Why We Stand By Our Bad Boys ... Even in Shakespeare

How the Bard's "problem plays" portray women willing to take back womanizers and jerks.

single girl alone in apartment
(Image credit: Charlie Schuck)

Of all of summer's traditions — watermelon-eating, picnics, Fourth of July fireworks — one of my favorites is watching free and excellent performances of Shakespeare in Central Park. (And we New Yorkers aren't the only ones privy to such high-brow no-cost entertainment. Theater companies across the country perform outdoor productions of the Bard's work, and many of them don't charge an admission fee either.)

The plays being performed in Manhattan this summer are All's Well That Ends Well and Measure for Measure. They are two of Shakespeare's "problem plays" — ones with characters whose motivations can be hard to understand, with plots that don't resolve quite as satisfyingly as his others. More to the point of this blog, they're two plays in which good women love bad men — and accept and forgive them, even after they've proven themselves to be lousy womanizers.

In All's Well, the humble daughter of a physician falls in love with a wealthy man from an elite family — and she is so besotted with him that she overlooks all his failings, even his cruel rejection of her. Part of the reason this play is a "problem" is because the typical audience member asks herself constantly what's wrong with the girl. Can't she see the dude is a good-for-nothing schmuck? Who cares if he's rich and hot and he has fancy friends — he's also a huge jackass who treats her terribly!
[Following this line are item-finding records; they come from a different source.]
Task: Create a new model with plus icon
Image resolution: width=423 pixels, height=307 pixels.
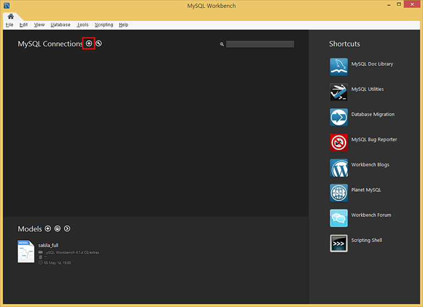Action: (x=48, y=228)
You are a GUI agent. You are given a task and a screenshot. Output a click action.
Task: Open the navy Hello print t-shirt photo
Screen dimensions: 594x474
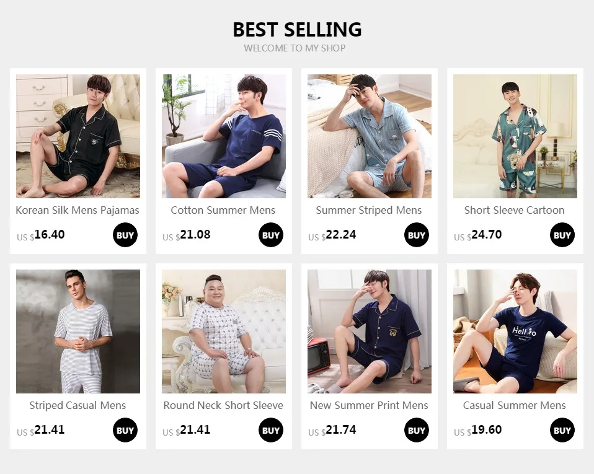[515, 331]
Measure for Measure depicts a man who might seem familiar to anyone who's been keeping up with the headlines of recent months — a government figure so drunk with power that he sexually assaults a woman and thinks he can get away with it. Watching the play on Tuesday night, it was hard for me not to think about politicians like Arnold Schwarzenegger. And yet after the bad guy, Angelo, is publicly disgraced by the woman, who happens to be a nun, a loving woman is willing to take him back.

In neither play does Shakespeare give us much psychological insight into either of the female characters I describe.

So, I wonder if you have any thoughts about why they continue to love men who are so abhorrent — or about why women like Silda Spitzer and Catherine Greig stand by their fallen men. It's one thing to stick with a guy who is going through a hard time, or who has been unfairly fired or otherwise maligned by society, but it's quite another to support someone who has, say, hired a prostitute to cheat on you, or has been accused of murder. Some people are saints, sure, but not that many of us are. Do women like these have a domestic form of Stockholm Syndrome? Does starting over simply seem too hard for them?